We'd need to chain a bunch of combines together on paper or just implement this:
https://llvm.org/PR52178
...to know if it gets us to the minimal set of shuffles in IR and/or codegen for the 'hadd' example, but it might be enough?

Yes, I think that would get us a bit further, especially on the ARM64 test case. For X86 the shuffles/add chains are a bit more difficult to tackle: it converts the 4 scalar adds to 4 vector adds which each process a single lane. I'm not sure if we will be able to cover this in VectorCombine.

What if we just did better in VectorCombine?

We'd need to chain a bunch of combines together on paper or just implement this:
https://llvm.org/PR52178
...to know if it gets us to the minimal set of shuffles in IR and/or codegen for the 'hadd' example, but it might be enough?

Yes, I think that would get us a bit further, especially on the ARM64 test case. For X86 the shuffles/add chains are a bit more difficult to tackle: it converts the 4 scalar adds to 4 vector adds which each process a single lane. I'm not sure if we will be able to cover this in VectorCombine.

I just drafted a patch for PR51278, and it got the hadd example down to:

What if we just did better in VectorCombine?
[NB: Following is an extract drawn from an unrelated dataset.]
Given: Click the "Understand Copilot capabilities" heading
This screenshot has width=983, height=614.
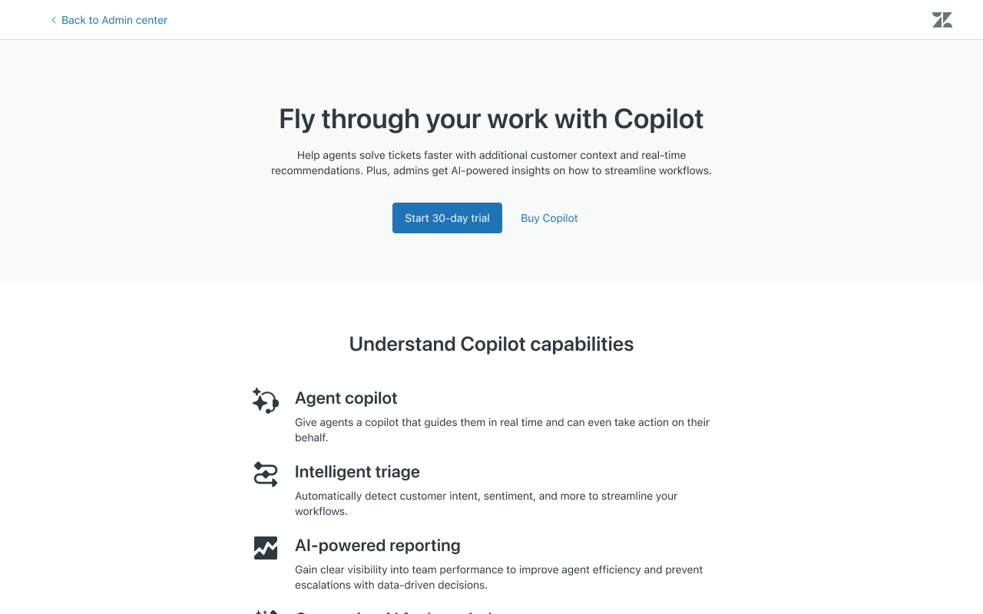Looking at the screenshot, I should point(492,344).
We'd need to chain a bunch of combines together on paper or just implement this:
https://llvm.org/PR52178
...to know if it gets us to the minimal set of shuffles in IR and/or codegen for the 'hadd' example, but it might be enough?

Yes, I think that would get us a bit further, especially on the ARM64 test case. For X86 the shuffles/add chains are a bit more difficult to tackle: it converts the 4 scalar adds to 4 vector adds which each process a single lane. I'm not sure if we will be able to cover this in VectorCombine.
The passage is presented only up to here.